Le crédit américain de qualité Investment Grade a enregistré sa période la plus atone depuis juillet 2014, affichant un rendement excédentaire négatif de douze mois, imputable aux préoccupations fondamentales et au processus de ré-endettement des entreprises. Les rendements s’établissent désormais proches de leurs niveaux les plus élevés des 3 dernières années (3,55 %).
Nous observons actuellement la dernière étape d’un cycle de crédit. Armées d’un financement bon marché, les sociétés américaines ont ré-endetté leur bilan moyennant une activité de fusions-acquisitions soutenue (à un niveau proche d’avant la crise de 2007) et un programme de rachat d’actions (son plus haut niveau en 10 ans) (Graphique 3).

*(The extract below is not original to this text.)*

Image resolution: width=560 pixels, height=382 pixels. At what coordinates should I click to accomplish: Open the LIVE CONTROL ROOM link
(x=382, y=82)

Néanmoins, l’effet de levier devrait se stabiliser en 2016 grâce aux synergies, fruits des opérations de croissance externe des entreprises (croissance de l’EBITDA attendue de 8 % et un endettement modéré de 5 %). En outre, les entreprises sont plus prudentes et ont augmenté leurs réserves de liquidités de 25 %, un niveau inégalé, même si les entreprises américaines dépensent beaucoup en croissance externe. Enfin, l’assouplissement des normes de prêt bancaire et de meilleures perspectives économiques américaines devraient plafonner le taux de défaut, passant seulement de 2,5 % à environ 3 - 3,5 % l’an prochain, contre les 5,8 % intégrés par le marché.
Pourtant, nous préférons le crédit noté Investment Grade de l’UEM
Les entreprises de l’UEM sont moins avancées dans le cycle du crédit que les entreprises américaines. Nous considérons toujours que dans un contexte de rendements faibles et avec une politique monétaire accommodante, une reprise progressive en Europe est généralement favorable aux obligations d'entreprises.

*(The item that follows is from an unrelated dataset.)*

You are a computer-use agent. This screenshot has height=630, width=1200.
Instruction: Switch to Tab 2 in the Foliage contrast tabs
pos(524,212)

Du côté des risques, les indicateurs techniques sont moins favorables. Le resserrement monétaire de la Fed fera progressivement grimper les coûts de refinancement et ralentira l’activité de fusions-acquisitions. À la faveur d’un différentiel de taux USD/EUR supérieur, davantage de sociétés non américaines feront le choix d’émettre dans d’autres devises, en particulier l’euro. Les dynamiques d’offre et demande devraient donc se révéler moins favorables en 2016.

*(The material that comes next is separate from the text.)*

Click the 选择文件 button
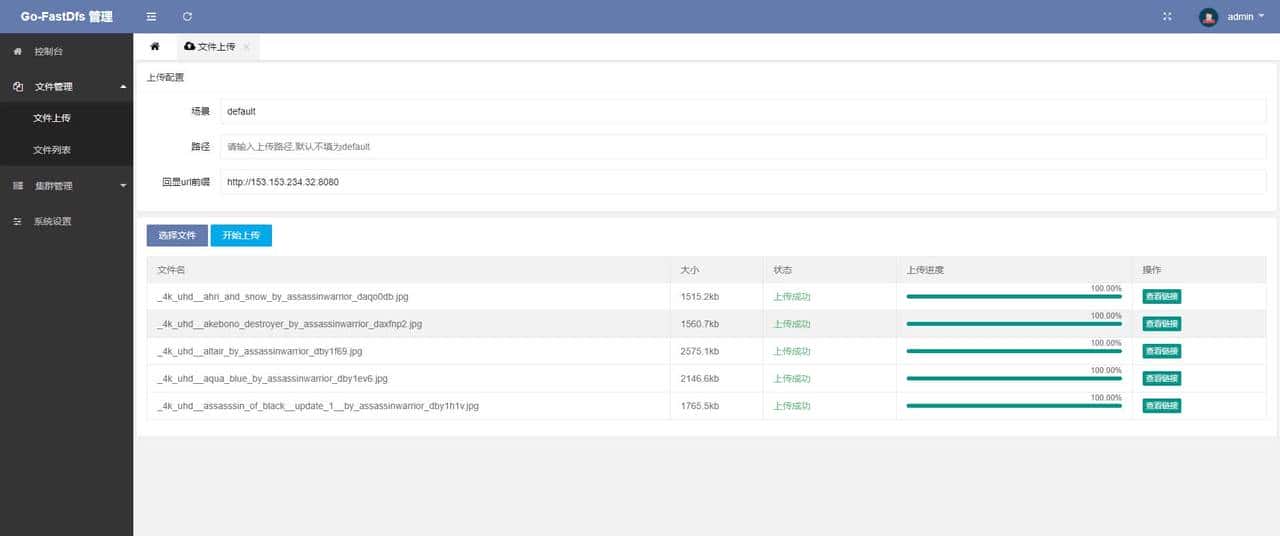 (x=177, y=236)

Optimisme à l’égard des valeurs financières face aux valeurs non financières
Un environnement réglementaire favorable et des trajectoires divergentes en termes de qualité crédit par rapport aux valeurs non financières font des banques le secteur le plus défensif du marché du crédit Investment Grade. Les récentes propositions de la Fed quant à la dette minimale et la méthodologie TLAC ont pointé vers un assouplissement des exigences régulatoires. L’abaissement du seuil et la prolongation de la période de mise en place des mesures sont plutôt positifs pour les banques systémiques qui sont soumises à moins de pression pour satisfaire le coût de la dette. Au sein du secteur financier, nous avons une préférence pour les dettes subordonnées (LT 2) comparées aux dettes Senior. Le ratio rendement/risque est plus attrayant pour la dette LT2, dans un environnement où les émissions bancaires s’échangent à des niveaux inférieurs à ceux des émissions non financières.
Nous préférons les secteurs moins sensibles à la conjoncture, comme les télécommunications et les secteurs de la consommation. Ces secteurs comptent de nombreux émetteurs importants de l’univers périphérique de la zone euro et présentent un bêta élevé et un rendement attrayant. Nous avons une vue globalement négative sur le secteur industriel qui a souffert du dernier bal des publications de résultats mais nous conservons néanmoins un biais positif en faveur des émetteurs d’infrastructure. Nous maintenons notre sous-pondération du pétrole et du gaz ainsi que des secteurs des ressources de base. Plus récemment, le nouveau repli des matières premières a de nouveau mis les secteurs sous pression.